Pour respecter l’Accord de Paris, la France a construit une politique climatique ambitieuse dont les deux volets sont :

  • La stratégie française pour l’énergie et le climat, pour conduire la politique d’atténuation. Elle repose à la fois sur la Programmation pluriannuelle de l’énergie (PPE) et sur la Stratégie nationale bas carbone (SNBC) ;
  • Le Plan national d’adaptation au changement climatique (PNACC).
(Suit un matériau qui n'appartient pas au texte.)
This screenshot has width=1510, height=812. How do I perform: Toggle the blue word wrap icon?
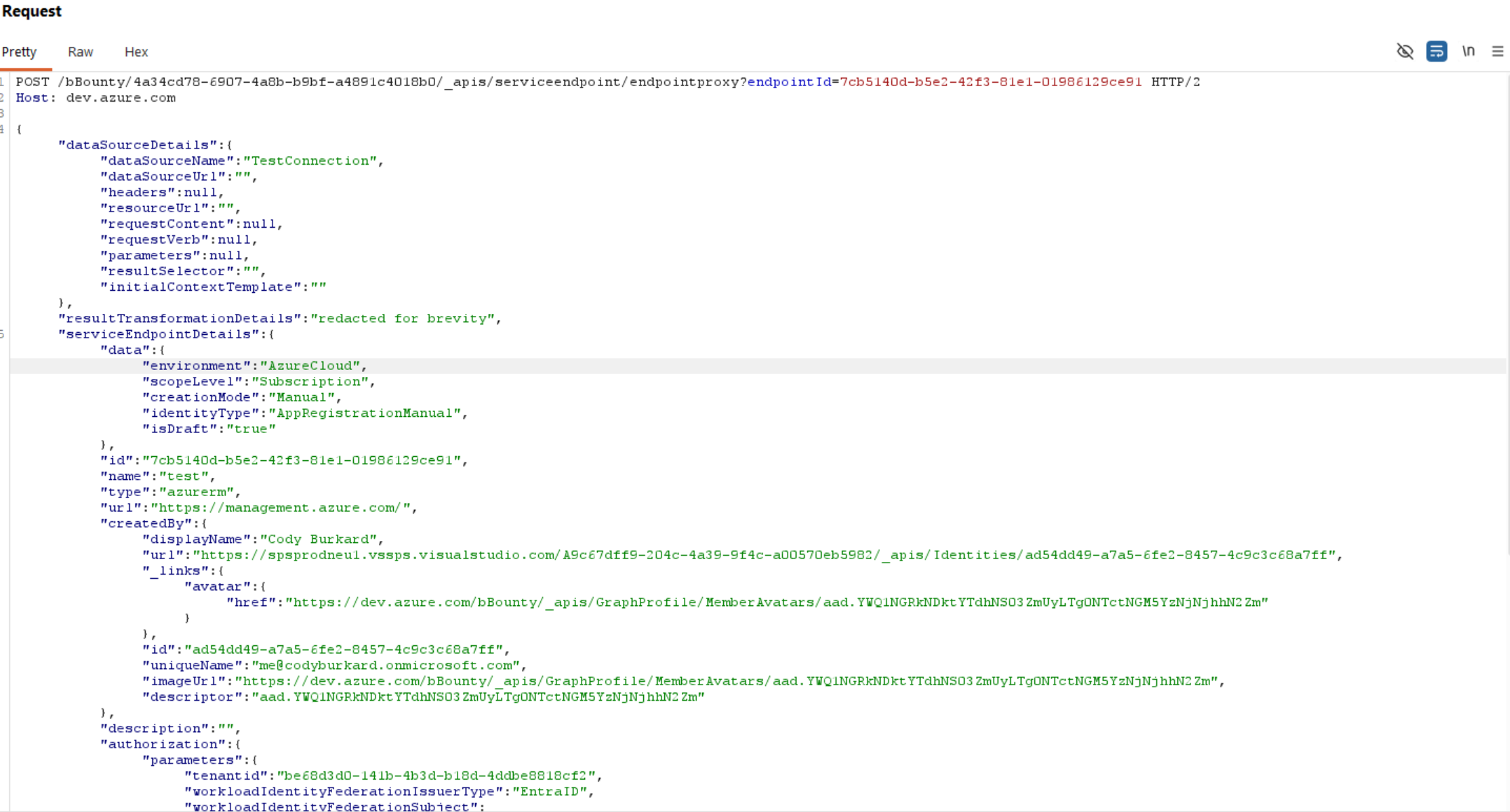click(1436, 51)
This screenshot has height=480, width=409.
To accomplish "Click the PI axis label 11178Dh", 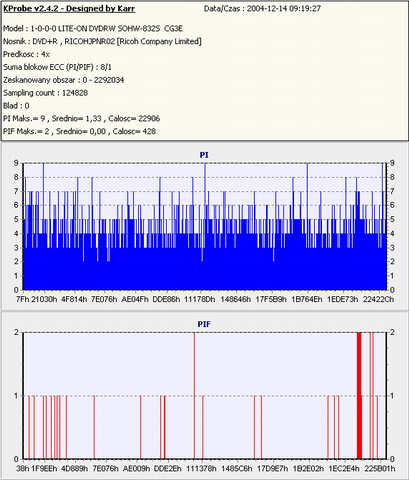I will (200, 299).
Dans le même temps, elle a pris des engagements forts :

  • La Loi d’orientation des mobilités (LOM), pour améliorer la mobilité au quotidien de tous les citoyens et dans tous les territoires, grâce à des solutions de transports plus efficaces, plus propres et plus accessibles.
  • La Feuille de route pour l’économie circulaire (FREC), 50 mesures pour transformer en profondeur notre économie et nos modes de production.
  • Le Plan biodiversité qui vise à renforcer l’action de la France pour préserver et restaurer la biodiversité.
  • Le One Planet Summit pour rassembler acteurs publics et privés autour de la lutte contre le changement climatique et mobiliser les financements.
  • Une feuille de route pour l’atteinte des Objectifs de développement durable (ODD) de l’Agenda 2030 des Nations unies.

Les organisations internationales de Vienne à la COP24

L’Agence internationale de l’énergie atomique participe activement à cette conférence. L’AIEA est en effet pleinement impliquée dans la lutte contre le réchauffement climatique à travers :

  • le soutien à un usage sûr et responsable de l’énergie nucléaire (page de l’AIEA à ce sujet), qui participe à la réduction des émissions de gaz à effets de serre ;
  • la promotion des autres applications des sciences et technologies nucléaires. Ces dernières ont en effet un rôle clé à jouer dans le contrôle et la remédiation des effets du changement climatique sur notre environnement, par exemple pour la mesure de l’acidification des océans.

Les sciences et les technologies nucléaires ont d’ailleurs fait l’objet d’une conférence ministérielle en novembre 2018 (site de la conférence), dont la déclaration finale souligne le rôle de ces applications face à ce défi global. A noter enfin que l’Agence organisera spécifiquement une conférence internationale en 2018 sur le rôle de l’énergie nucléaire dans la lutte contre le changement climatique.

Outre l’AIEA, l’Organisation des Nations unies pour le développement industriel, qui siège à Vienne, participe également la COP24. Elle organise notamment un événement parallèle sur la manière dont les investissements dans l’adaptation et la lutte contre le réchauffement climatique peuvent améliorer la compétitivité des industries et renforcer la résilience des systèmes économiques.